If you can change your system under test in a way that should break your tests, and yet they remain green, that’s a sign of a serious problem with your test. It’s likely such tests were testing trivial things, not making good assertions or not given valid test data to begin with.

DO write tests for both “happy path” and edge cases

If you’re only testing the results of your code when everything is running normally, you’re only testing half of your code. Expect the unexpected - test the behavior of your code when it should fail.

Place the happy path tests before the edge case tests in the file, so that when reading the test class top to bottom, you learn about the feature as you would while reading a requirements document: “Normally it would go like this, but we do cover these related edge cases as well.”

AVOID explicit loops and conditional logic within test methods

One of the reasons we write tests is that it can be too easy to write production code with flawed logic. When our tests are just as complex as the system under test, we can easily write tests that are incorrect but still pass, giving us a false sense of security.

Sometimes, loops/conditionals are unavoidable in tests, or provide enough brevity that they become worthwhile, but we should emphasize straightforward code in tests as much as possible.

DO NOT write tests that give you a false sense of security

Good tests tell us useful information when they are passing, and they tell us useful information when they fail.

A bad test may be passing while telling us little of value. It may exercise a feature while making no assertions, or it may make irrelevant assertions while missing out on vital assertions. It may fail to truly exercise the intended feature or edge case. Having passing tests that provide little value gives us a false sense of security. We won’t know about the lurking untested reality until we really use the deployed system.

DO NOT write tests to superficially meet an arbitrary code-coverage metric

As we’ve discussed previously, we don’t like trivial tests because they just add clutter. Generally, a code-coverage metric is an arbitrary target and ultimately encourages poor tests. We care about quality more than volume.
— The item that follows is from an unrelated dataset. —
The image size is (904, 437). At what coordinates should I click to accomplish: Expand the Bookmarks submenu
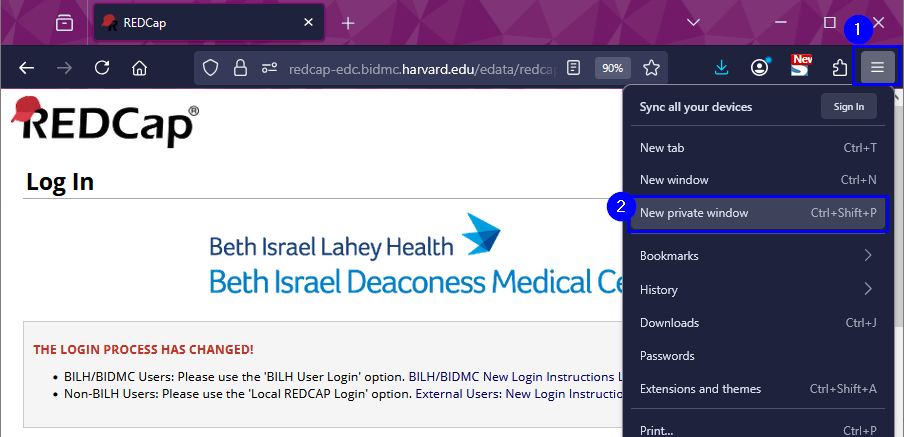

DO write async tests for async systems

All .NET test frameworks allow test methods to be declared async. When a test calls into an async system, the test method should naturally be async as well. Do not, instead, block on async systems with Task.Wait(), Task.Result, or Task.GetAwaiter().GetResult(). Instead, as we do with controller actions in MVC, simply allow the surrounding test framework to handle the returned Task appropriately.

DO leverage test framework support for async setup

With xUnit and Fixie, test class constructors are the default place to put common setup steps to be performed before each test case executes. However, since most of our integration test setup is going to involve a MediatR Send or other async call, constructor setup is impossible. An async call in a constructor wouldn’t even compile!

With xUnit, you can rely on IAsyncLifetime

With Fixie, we can create our own convention that any test method named SetUp should be treated as a setup method rather than be treated as a test.